You could have designed state of the art positional encoding

(fleetwood.dev)

216 points Philpax | 2 comments | 17 Nov 24 20:31 UTC | HN request time: 0.391s | source

Show context

valine ◴[18 Nov 24 01:45 UTC] No.42169009[source]▶

One of the things I really love about rope is that it allows for a lot of interesting encoding schemes at inference time without model retraining. I’ve had a lot of fun playing with different relative positions. You can elicit a lot of interesting behaviors from the model when you use different rotations for keys vs queries, they don’t always have to match.

For example exact position doesn’t matter too much when tokens are spaced out. Let’s say you use token position 100 for your query, you can shift all the keys around position 100, and the further they are back in the context the more freedom you have to play with the value.

replies(2): >>42171938 #>>42175164 #

1. zackangelo ◴[18 Nov 24 18:13 UTC] No.42175164[source]▶

>>42169009 #

I'm surprised this is the case! I've been working on a rope implementation for my own project (needed to account for padding in unique situations) and even an off by one error usually causes the model to produce non-sensical output.

replies(1): >>42175269 #

2. valine ◴[18 Nov 24 18:21 UTC] No.42175269[source]▶

>>42175164 (TP) #

You have to be careful to keep the relative positions for adjacent and nearby tokens intact. The relative positions of distant tokens are less brittle.

↑

## JOB
Rewrite the stretch of the forum thread from "I'm surprised this" through "are less brittle.", substituting "relative offsets" for "relative positions". The forum thread is followed by material that is not needed.

## DATA BLOCK
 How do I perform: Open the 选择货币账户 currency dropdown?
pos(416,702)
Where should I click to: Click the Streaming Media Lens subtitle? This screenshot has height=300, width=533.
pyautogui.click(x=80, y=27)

## EXERCISE RESULT
I'm surprised this is the case! I've been working on a rope implementation for my own project (needed to account for padding in unique situations) and even an off by one error usually causes the model to produce non-sensical output.

replies(1): >>42175269 #

2. valine ◴[18 Nov 24 18:21 UTC] No.42175269[source]▶

>>42175164 (TP) #

You have to be careful to keep the relative offsets for adjacent and nearby tokens intact. The relative offsets of distant tokens are less brittle.